A revista PAN – Semanário de Cultura Mundial, no formato 24 x 32 cm, circulou no Brasil de 1935 até 1945, totalizando 241 edições. O primeiro número do semanário chegou às bancas em 26 de dezembro de 1935, com selo da Editorial Novidades, de propriedade do editor e gráfico José Scortecci (23.10.1902 – 13.05.1988), natural da cidade de Dois Córregos, interior do estado de São Paulo, onde seu pai, Esaú Scortecci – imigrante italiano, natural de Arezzo, Toscana – era marceneiro, comerciante de loja de secos e molhados e vereador.

A PAN tinha escritório e redação na Avenida Rio Branco, n. 91, 7º. andar, sala 2, na cidade do Rio de Janeiro.
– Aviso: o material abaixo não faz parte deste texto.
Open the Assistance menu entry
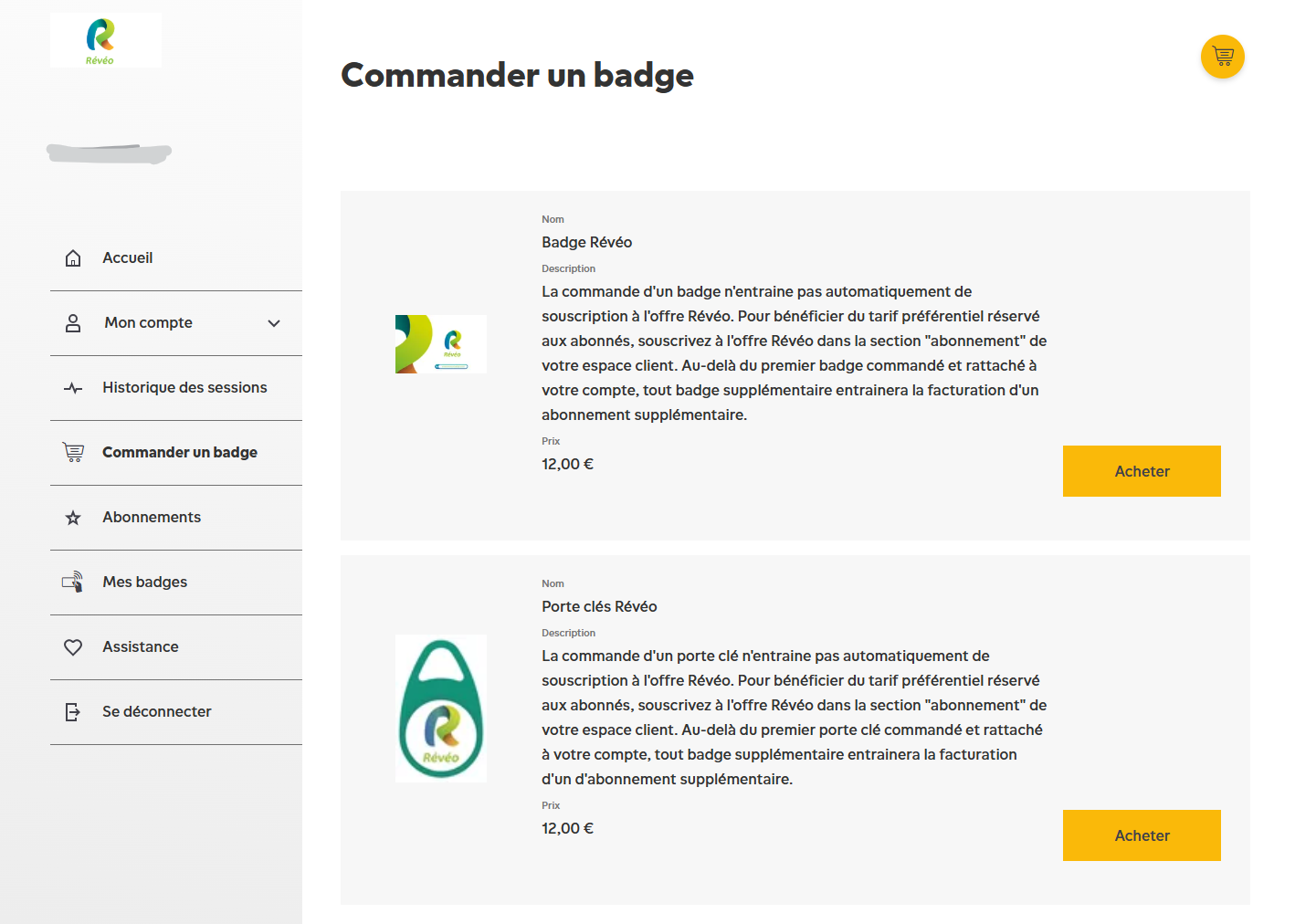Image resolution: width=1316 pixels, height=924 pixels. click(141, 647)
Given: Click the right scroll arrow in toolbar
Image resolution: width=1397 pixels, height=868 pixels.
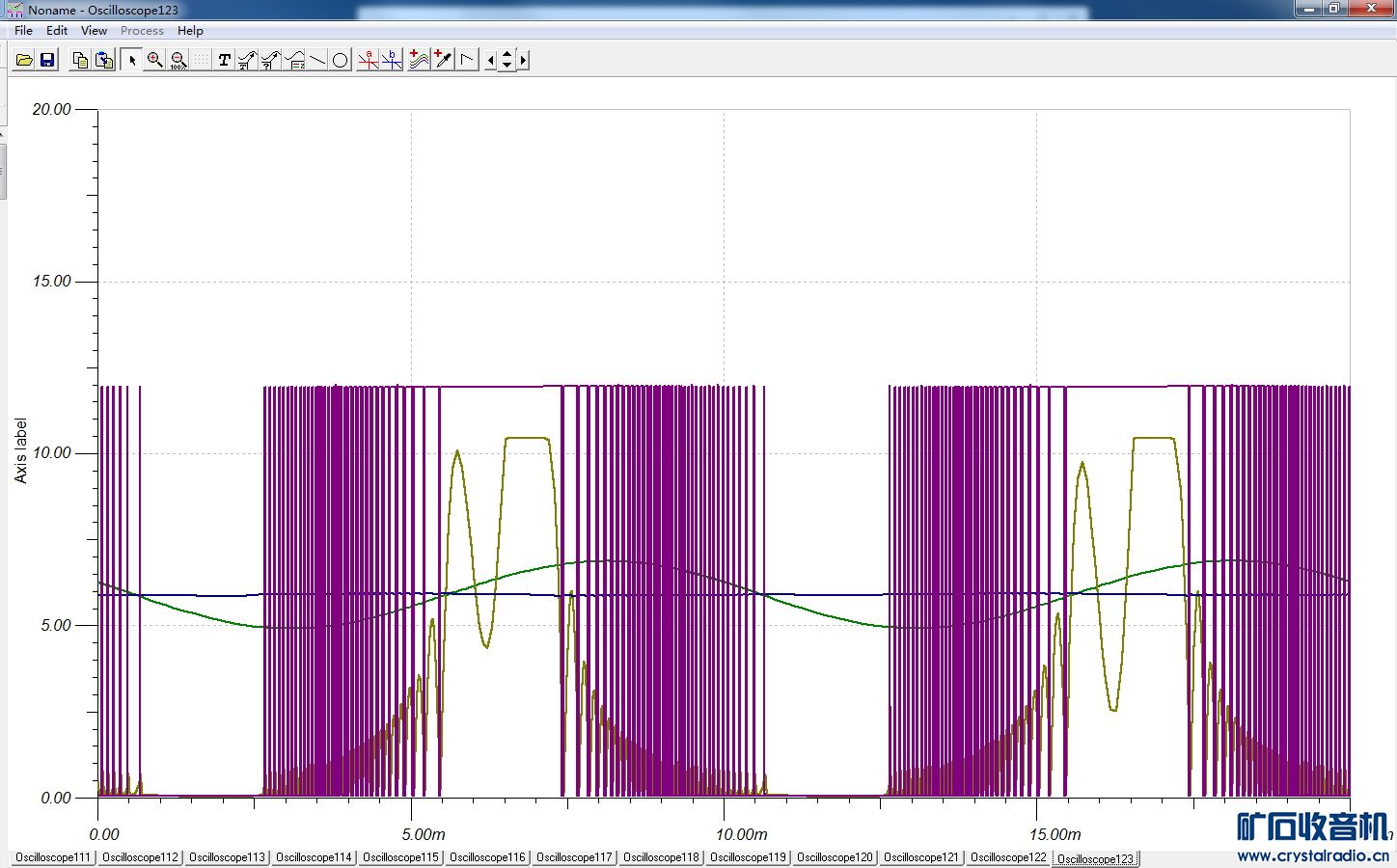Looking at the screenshot, I should (523, 60).
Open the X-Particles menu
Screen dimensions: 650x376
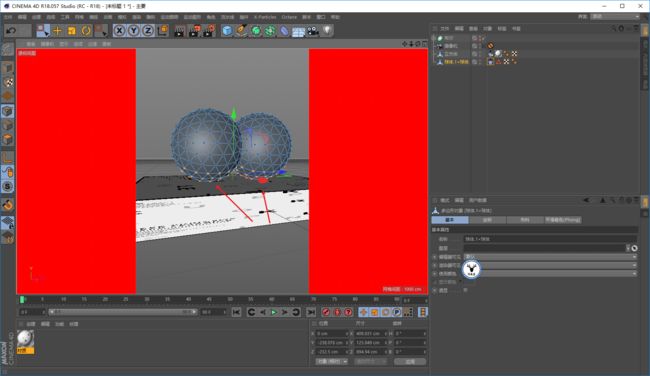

Adotando o slogan “Expressão livre do pensamento mundial”, seu objetivo era ser uma revista popular, aberta aos mais diversos ideais, procurando refletir em suas colunas a fiel expressão do pensamento contemporâneo. O mundo vivia os embates da Segunda Guerra Mundial, e a revista se propunha consultar e traduzir jornais estrangeiros, trazendo a seus leitores problemas e inquietações decorrentes daquele conflito bélico.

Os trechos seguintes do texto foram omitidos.